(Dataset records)
┄┄┄┄┄┄┄┄┄┄
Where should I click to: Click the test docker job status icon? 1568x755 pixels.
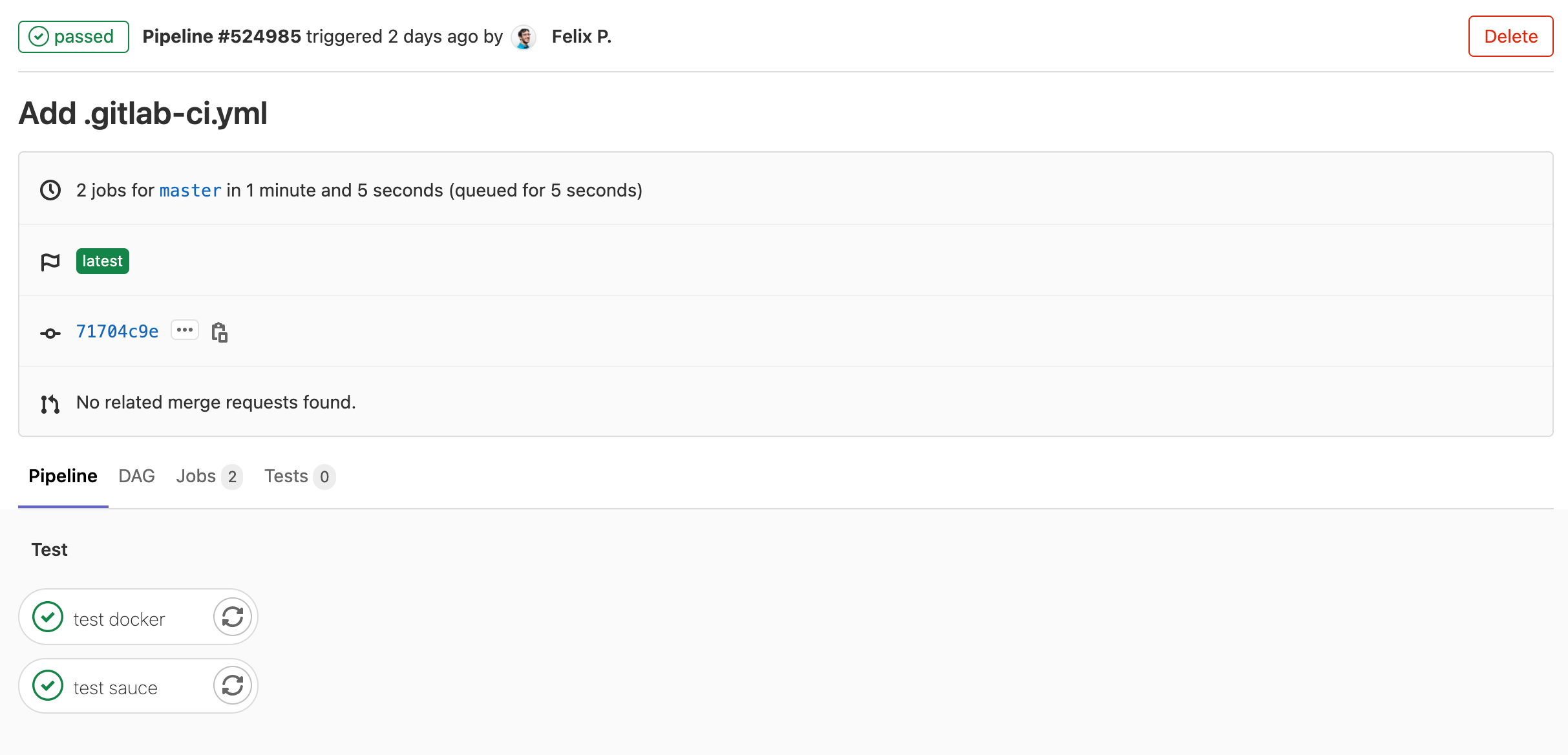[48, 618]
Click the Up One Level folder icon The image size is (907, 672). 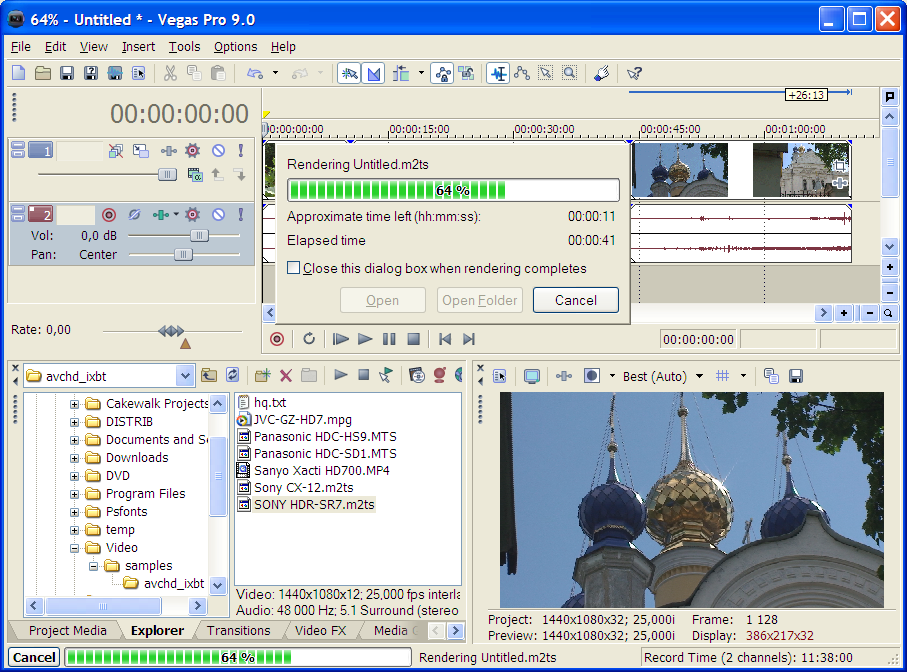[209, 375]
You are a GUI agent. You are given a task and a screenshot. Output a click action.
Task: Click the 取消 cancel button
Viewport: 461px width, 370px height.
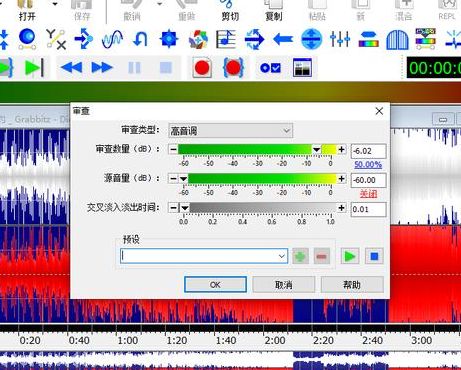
┄┄┄┄┄┄┄┄┄┄
[YOUR GOAL]:
Only the lines from the one containing "You are a GUI" through the last line of the entries, both included, should be repeated exactly, and the pictures should be left out.

[OUTPUT OF THE TASK]:
You are a GUI agent. You are given a task and a screenshot. Output a click action.
Task: Click the 取消 cancel button
Viewport: 461px width, 370px height.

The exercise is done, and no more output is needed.